Агитация против кондукторов и сверхсрочнослужащих велась очень упорно. Она была основана на том обвинении, что при прежнем режиме они играли роль «жандармских и полицейских агентов», так как обо всем доносили по начальству. Подобная агитация имела огромный успех, и жизнь этих бедных людей на кораблях, в особенности на больших, прямо висела на волоске. Никто, кроме офицеров, за них не заступался; меньше же всего в этом отношении сделал командующий флотом, хотя, казалось, кому, как не ему, было важно не допустить проведения такой меры. Заступничество офицеров имело, конечно, скорее отрицательный, чем положительный, результат. Командующий флотом, с такой же лёгкостью, как снял погоны, издал приказ и об уничтожении этих корпораций.
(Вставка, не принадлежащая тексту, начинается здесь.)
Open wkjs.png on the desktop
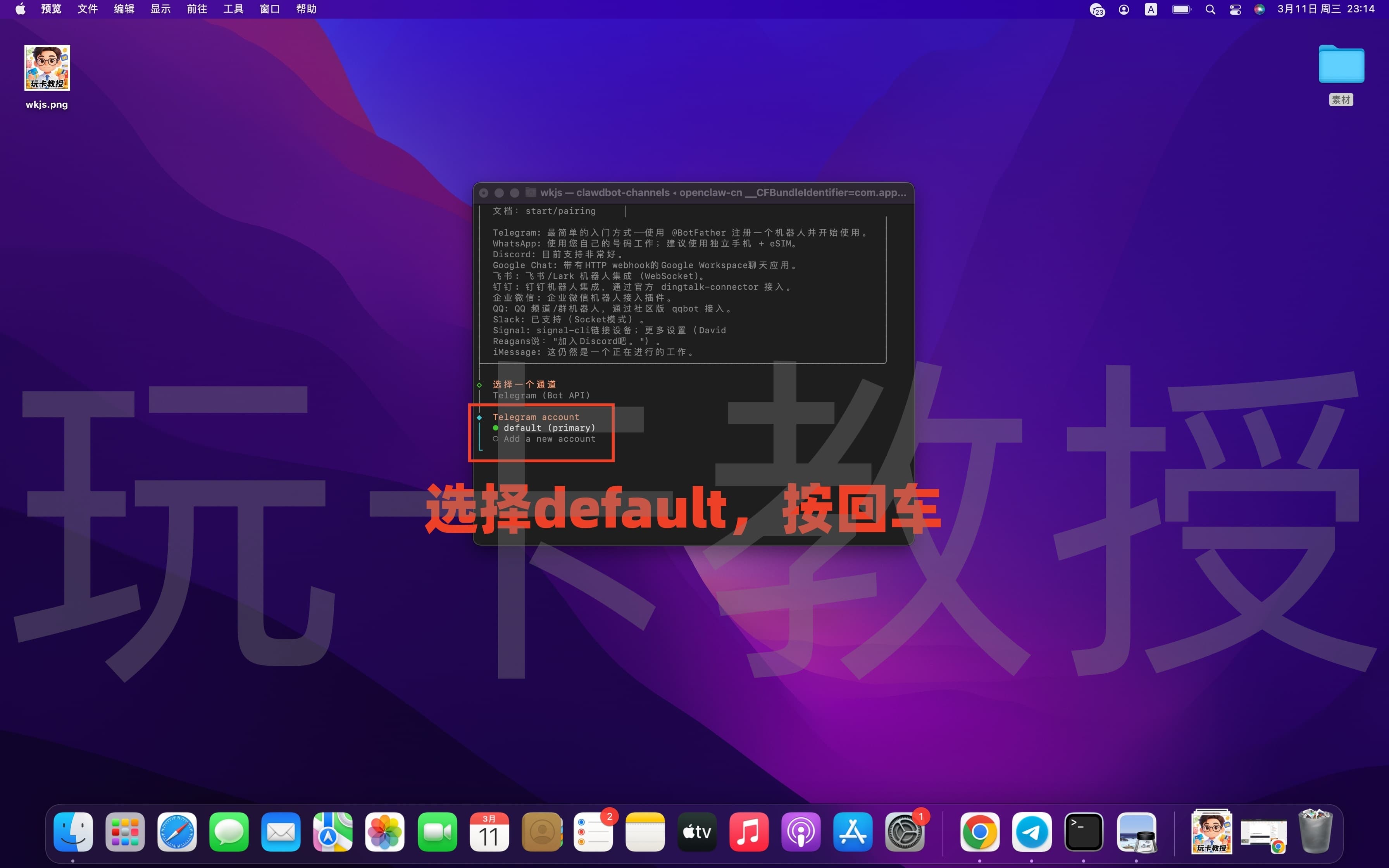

В числе других революционных реформ Временного правительства нельзя не отметить ещё признания им переименования командами своих кораблей.
От самого зарождения нашего флота с наречением имён кораблям была связана особая традиция. Имена давались обыкновенно в честь верховных вождей флота, в честь его героев, в память былых побед и Святых, в дни которых были одержаны эти победы. Когда корабль за старостью кончал свою службу, погибал в бою или при крушении, то его именем назывался какой‑либо из вновь строившихся кораблей.
Таким образом, славные имена не терялись, а переходили из поколения в поколение, и каждый корабль имел своё прошлое, свою историю. Со старым именем в молодой корабль как бы вселялась душа его предшественника; к нему переходили его былые заветы и традиции. Его экипаж гордился делами своих предков и старался в свою очередь поддержать их славу, вплести новые лавры в их венок.
Имя корабля всегда было дорого для личного состава. С военно–воспитательной точки зрения это имело огромное значение.
Когда вспыхнула революция, команды под влиянием всеобщего угара принялись переименовывать свои корабли на революционно–демократический лад. В большинстве это коснулось тех кораблей, которые носили имена императоров или императорские титулы.